Recent comments by one of Beijing’s top representatives, Li Gang, suggesting that “another Macau” be built on the Mainland sent panic through the industry, but analysts say that what he meant was for Macau to use its gambling wealth to invest in neighboring Hengqin island. Casino operators Galaxy Entertainment and MGM China have been quick off the mark to say that they are investing in non-gambling ventures there.

The visit by Xi also carried another message: that Macau should remember the “one country two systems” policy and guard against interference by what he called hostile external forces.

Beijing has been troubled by the pro-democracy Occupy Central protests in Hong Kong which ended in mid-December, and there has also been unprecedented unrest in Macau recently with casino workers protesting about pay and working conditions.

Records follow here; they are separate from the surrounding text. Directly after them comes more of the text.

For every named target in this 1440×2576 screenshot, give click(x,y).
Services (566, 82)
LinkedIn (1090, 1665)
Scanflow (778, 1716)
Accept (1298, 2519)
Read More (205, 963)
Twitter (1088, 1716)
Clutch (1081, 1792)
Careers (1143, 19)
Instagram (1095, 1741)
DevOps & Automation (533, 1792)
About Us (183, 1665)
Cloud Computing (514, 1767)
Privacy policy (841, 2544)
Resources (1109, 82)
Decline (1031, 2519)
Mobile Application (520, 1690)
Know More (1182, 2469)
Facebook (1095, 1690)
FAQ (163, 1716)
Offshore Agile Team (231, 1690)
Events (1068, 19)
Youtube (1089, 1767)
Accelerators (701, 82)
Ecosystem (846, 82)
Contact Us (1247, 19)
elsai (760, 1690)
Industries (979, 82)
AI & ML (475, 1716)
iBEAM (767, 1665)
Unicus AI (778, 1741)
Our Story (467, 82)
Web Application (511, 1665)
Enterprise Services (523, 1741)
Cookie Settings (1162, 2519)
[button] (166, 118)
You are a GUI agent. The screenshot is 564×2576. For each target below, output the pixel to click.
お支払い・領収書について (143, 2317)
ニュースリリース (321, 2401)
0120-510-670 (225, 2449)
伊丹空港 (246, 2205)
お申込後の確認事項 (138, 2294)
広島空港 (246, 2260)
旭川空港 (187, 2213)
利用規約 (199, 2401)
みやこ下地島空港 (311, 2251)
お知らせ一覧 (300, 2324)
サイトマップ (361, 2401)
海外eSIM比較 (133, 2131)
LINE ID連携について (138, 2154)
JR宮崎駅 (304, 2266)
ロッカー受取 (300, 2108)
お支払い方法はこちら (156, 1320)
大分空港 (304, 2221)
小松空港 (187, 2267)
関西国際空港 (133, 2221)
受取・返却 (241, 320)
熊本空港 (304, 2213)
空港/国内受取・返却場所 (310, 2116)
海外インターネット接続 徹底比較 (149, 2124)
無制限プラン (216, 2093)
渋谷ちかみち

Ieong Man Teng, president of the Forefront of Macau Gaming Association and instigator of the local worker protests, said associates of prominent businessmen in Macau and a Macau politician who sits on the Chinese People's Political Consultative Conference (CPPCC) warned him in face-to-face meetings to tone down his activities.

"They said they were passing on a message from people up there (Beijing). I consider these to be threats," Ieong said.

Au Kam San, a pro-democracy Macau lawmaker, said the protests from July to October by Ieong's gambling union troubled Beijing, though it still viewed Macau as more controllable than Hong Kong.

"The gambling union is much more important and it has a higher risk for Beijing because it's mobilizing potential is much stronger," Au said. "It's seen as a threat to Beijing."

Li Fei, deputy secretary general of the National People's Congress Standing Committee, said in a speech in Macau on Dec. 3 that Beijing must consider more than Macau’s economic growth and tax revenue when thinking about its well being. "It must think from the perspective of China's economic and social stability and development."